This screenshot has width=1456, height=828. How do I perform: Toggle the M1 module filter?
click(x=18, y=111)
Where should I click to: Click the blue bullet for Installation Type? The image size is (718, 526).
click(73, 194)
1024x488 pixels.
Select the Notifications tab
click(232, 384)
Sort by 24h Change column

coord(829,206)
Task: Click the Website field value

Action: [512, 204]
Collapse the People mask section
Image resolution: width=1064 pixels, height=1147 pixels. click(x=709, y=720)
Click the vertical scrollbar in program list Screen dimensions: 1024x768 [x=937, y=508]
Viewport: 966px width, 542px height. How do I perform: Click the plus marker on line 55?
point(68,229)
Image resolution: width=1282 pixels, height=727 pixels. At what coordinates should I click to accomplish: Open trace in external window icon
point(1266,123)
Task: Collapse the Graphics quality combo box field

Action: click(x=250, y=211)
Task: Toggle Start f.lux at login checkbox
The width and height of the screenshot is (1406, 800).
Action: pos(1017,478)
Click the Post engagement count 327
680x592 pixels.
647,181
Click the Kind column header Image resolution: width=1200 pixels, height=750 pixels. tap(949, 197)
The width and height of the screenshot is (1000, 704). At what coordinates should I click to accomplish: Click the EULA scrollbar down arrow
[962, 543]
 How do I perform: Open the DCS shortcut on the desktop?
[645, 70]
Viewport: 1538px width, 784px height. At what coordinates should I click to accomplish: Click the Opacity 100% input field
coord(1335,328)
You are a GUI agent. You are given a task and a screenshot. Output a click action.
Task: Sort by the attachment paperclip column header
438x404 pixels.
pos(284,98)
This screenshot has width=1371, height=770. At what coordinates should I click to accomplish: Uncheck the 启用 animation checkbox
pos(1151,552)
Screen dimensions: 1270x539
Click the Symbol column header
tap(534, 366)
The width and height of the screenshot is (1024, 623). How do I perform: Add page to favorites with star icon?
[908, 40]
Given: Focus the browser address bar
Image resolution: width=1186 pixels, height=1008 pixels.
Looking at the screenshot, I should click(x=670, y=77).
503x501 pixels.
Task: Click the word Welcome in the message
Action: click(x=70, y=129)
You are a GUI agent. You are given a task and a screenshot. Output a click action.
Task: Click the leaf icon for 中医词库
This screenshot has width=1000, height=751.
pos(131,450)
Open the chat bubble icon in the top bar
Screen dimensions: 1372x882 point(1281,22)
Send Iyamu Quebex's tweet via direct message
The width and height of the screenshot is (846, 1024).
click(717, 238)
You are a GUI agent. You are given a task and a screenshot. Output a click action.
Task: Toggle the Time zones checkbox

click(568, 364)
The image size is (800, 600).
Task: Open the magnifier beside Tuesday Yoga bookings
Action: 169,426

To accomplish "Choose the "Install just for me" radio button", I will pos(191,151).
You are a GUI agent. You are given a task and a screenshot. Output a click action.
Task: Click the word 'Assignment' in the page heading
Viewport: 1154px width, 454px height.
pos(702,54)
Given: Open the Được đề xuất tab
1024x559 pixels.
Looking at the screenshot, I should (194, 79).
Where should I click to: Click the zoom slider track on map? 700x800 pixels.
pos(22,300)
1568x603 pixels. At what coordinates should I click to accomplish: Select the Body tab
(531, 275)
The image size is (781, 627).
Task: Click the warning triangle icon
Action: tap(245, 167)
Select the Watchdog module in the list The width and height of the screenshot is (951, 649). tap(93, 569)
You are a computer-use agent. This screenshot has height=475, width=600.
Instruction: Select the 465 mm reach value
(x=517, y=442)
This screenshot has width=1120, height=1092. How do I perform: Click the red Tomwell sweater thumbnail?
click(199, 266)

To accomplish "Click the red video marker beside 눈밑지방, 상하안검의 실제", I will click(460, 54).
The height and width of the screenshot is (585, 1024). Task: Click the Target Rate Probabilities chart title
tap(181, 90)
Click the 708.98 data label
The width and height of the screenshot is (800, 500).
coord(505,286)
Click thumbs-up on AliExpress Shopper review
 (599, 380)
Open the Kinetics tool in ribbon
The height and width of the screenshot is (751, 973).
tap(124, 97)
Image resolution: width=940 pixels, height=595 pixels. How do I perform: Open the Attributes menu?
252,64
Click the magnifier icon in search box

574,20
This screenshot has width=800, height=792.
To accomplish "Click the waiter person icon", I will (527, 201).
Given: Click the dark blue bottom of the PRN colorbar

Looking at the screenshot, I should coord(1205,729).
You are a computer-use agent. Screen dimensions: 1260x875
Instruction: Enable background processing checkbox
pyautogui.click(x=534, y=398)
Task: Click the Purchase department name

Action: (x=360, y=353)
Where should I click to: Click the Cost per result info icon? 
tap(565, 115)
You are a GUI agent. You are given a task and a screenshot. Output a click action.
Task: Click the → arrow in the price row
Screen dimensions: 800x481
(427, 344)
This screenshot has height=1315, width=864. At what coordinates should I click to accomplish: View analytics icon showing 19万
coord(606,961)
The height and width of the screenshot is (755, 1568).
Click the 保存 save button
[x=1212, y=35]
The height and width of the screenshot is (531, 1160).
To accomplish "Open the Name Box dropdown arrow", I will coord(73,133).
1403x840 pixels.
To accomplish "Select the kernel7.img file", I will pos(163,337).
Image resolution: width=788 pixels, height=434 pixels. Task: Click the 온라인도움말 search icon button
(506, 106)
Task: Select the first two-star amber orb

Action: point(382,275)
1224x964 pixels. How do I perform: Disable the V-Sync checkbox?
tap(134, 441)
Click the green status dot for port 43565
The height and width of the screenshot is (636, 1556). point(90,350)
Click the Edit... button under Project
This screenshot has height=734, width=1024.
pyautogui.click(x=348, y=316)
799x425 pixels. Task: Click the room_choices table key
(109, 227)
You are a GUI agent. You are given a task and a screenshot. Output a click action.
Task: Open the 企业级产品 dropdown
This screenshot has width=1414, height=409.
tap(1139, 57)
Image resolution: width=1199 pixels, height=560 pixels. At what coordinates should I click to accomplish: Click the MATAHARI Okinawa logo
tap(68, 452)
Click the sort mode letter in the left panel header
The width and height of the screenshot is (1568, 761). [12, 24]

============================================================

**WHAT THE TASK REQUIRES:**
Copy each line of the material exactly as written.

**RESPONSE FOR THIS EXERCISE:**
This screenshot has width=1456, height=828. How do I perform: Toggle the M1 module filter?
click(x=18, y=111)
Where should I click to: Click the blue bullet for Installation Type? The image size is (718, 526).
click(73, 194)
1024x488 pixels.
Select the Notifications tab
click(232, 384)
Sort by 24h Change column

coord(829,206)
Task: Click the Website field value

Action: [512, 204]
Collapse the People mask section
Image resolution: width=1064 pixels, height=1147 pixels. click(x=709, y=720)
Click the vertical scrollbar in program list Screen dimensions: 1024x768 [x=937, y=508]
Viewport: 966px width, 542px height. How do I perform: Click the plus marker on line 55?
point(68,229)
Image resolution: width=1282 pixels, height=727 pixels. At what coordinates should I click to accomplish: Open trace in external window icon
point(1266,123)
Task: Collapse the Graphics quality combo box field

Action: click(x=250, y=211)
Task: Toggle Start f.lux at login checkbox
The width and height of the screenshot is (1406, 800).
Action: pos(1017,478)
Click the Post engagement count 327
680x592 pixels.
647,181
Click the Kind column header Image resolution: width=1200 pixels, height=750 pixels. tap(949, 197)
The width and height of the screenshot is (1000, 704). At what coordinates should I click to accomplish: Click the EULA scrollbar down arrow
[962, 543]
 How do I perform: Open the DCS shortcut on the desktop?
[645, 70]
Viewport: 1538px width, 784px height. At what coordinates should I click to accomplish: Click the Opacity 100% input field
coord(1335,328)
You are a GUI agent. You are given a task and a screenshot. Output a click action.
Task: Sort by the attachment paperclip column header
438x404 pixels.
pos(284,98)
This screenshot has width=1371, height=770. At what coordinates should I click to accomplish: Uncheck the 启用 animation checkbox
pos(1151,552)
Screen dimensions: 1270x539
Click the Symbol column header
tap(534, 366)
The width and height of the screenshot is (1024, 623). How do I perform: Add page to favorites with star icon?
[908, 40]
Given: Focus the browser address bar
Image resolution: width=1186 pixels, height=1008 pixels.
Looking at the screenshot, I should click(x=670, y=77).
503x501 pixels.
Task: Click the word Welcome in the message
Action: click(x=70, y=129)
You are a GUI agent. You are given a task and a screenshot. Output a click action.
Task: Click the leaf icon for 中医词库
This screenshot has width=1000, height=751.
pos(131,450)
Open the chat bubble icon in the top bar
Screen dimensions: 1372x882 point(1281,22)
Send Iyamu Quebex's tweet via direct message
The width and height of the screenshot is (846, 1024).
click(717, 238)
You are a GUI agent. You are given a task and a screenshot. Output a click action.
Task: Toggle the Time zones checkbox

click(568, 364)
The image size is (800, 600).
Task: Open the magnifier beside Tuesday Yoga bookings
Action: 169,426

To accomplish "Choose the "Install just for me" radio button", I will pos(191,151).
You are a GUI agent. You are given a task and a screenshot. Output a click action.
Task: Click the word 'Assignment' in the page heading
Viewport: 1154px width, 454px height.
pos(702,54)
Given: Open the Được đề xuất tab
1024x559 pixels.
Looking at the screenshot, I should (194, 79).
Where should I click to: Click the zoom slider track on map? 700x800 pixels.
pos(22,300)
1568x603 pixels. At what coordinates should I click to accomplish: Select the Body tab
(531, 275)
The image size is (781, 627).
Task: Click the warning triangle icon
Action: tap(245, 167)
Select the Watchdog module in the list The width and height of the screenshot is (951, 649). tap(93, 569)
You are a computer-use agent. This screenshot has height=475, width=600.
Instruction: Select the 465 mm reach value
(x=517, y=442)
This screenshot has width=1120, height=1092. How do I perform: Click the red Tomwell sweater thumbnail?
click(199, 266)

To accomplish "Click the red video marker beside 눈밑지방, 상하안검의 실제", I will click(460, 54).
The height and width of the screenshot is (585, 1024). Task: Click the Target Rate Probabilities chart title
tap(181, 90)
Click the 708.98 data label
The width and height of the screenshot is (800, 500).
coord(505,286)
Click thumbs-up on AliExpress Shopper review
 (599, 380)
Open the Kinetics tool in ribbon
The height and width of the screenshot is (751, 973).
tap(124, 97)
Image resolution: width=940 pixels, height=595 pixels. How do I perform: Open the Attributes menu?
252,64
Click the magnifier icon in search box

574,20
This screenshot has width=800, height=792.
To accomplish "Click the waiter person icon", I will (527, 201).
Given: Click the dark blue bottom of the PRN colorbar

Looking at the screenshot, I should coord(1205,729).
You are a computer-use agent. Screen dimensions: 1260x875
Instruction: Enable background processing checkbox
pyautogui.click(x=534, y=398)
Task: Click the Purchase department name

Action: (x=360, y=353)
Where should I click to: Click the Cost per result info icon? 
tap(565, 115)
You are a GUI agent. You are given a task and a screenshot. Output a click action.
Task: Click the → arrow in the price row
Screen dimensions: 800x481
(427, 344)
This screenshot has height=1315, width=864. At what coordinates should I click to accomplish: View analytics icon showing 19万
coord(606,961)
The height and width of the screenshot is (755, 1568).
Click the 保存 save button
[x=1212, y=35]
The height and width of the screenshot is (531, 1160).
To accomplish "Open the Name Box dropdown arrow", I will coord(73,133).
1403x840 pixels.
To accomplish "Select the kernel7.img file", I will pos(163,337).
Image resolution: width=788 pixels, height=434 pixels. Task: Click the 온라인도움말 search icon button
(506, 106)
Task: Select the first two-star amber orb

Action: point(382,275)
1224x964 pixels. How do I perform: Disable the V-Sync checkbox?
tap(134, 441)
Click the green status dot for port 43565
The height and width of the screenshot is (636, 1556). point(90,350)
Click the Edit... button under Project
This screenshot has height=734, width=1024.
pyautogui.click(x=348, y=316)
799x425 pixels. Task: Click the room_choices table key
(109, 227)
You are a GUI agent. You are given a task and a screenshot. Output a click action.
Task: Open the 企业级产品 dropdown
This screenshot has width=1414, height=409.
tap(1139, 57)
Image resolution: width=1199 pixels, height=560 pixels. At what coordinates should I click to accomplish: Click the MATAHARI Okinawa logo
tap(68, 452)
Click the sort mode letter in the left panel header
The width and height of the screenshot is (1568, 761). [12, 24]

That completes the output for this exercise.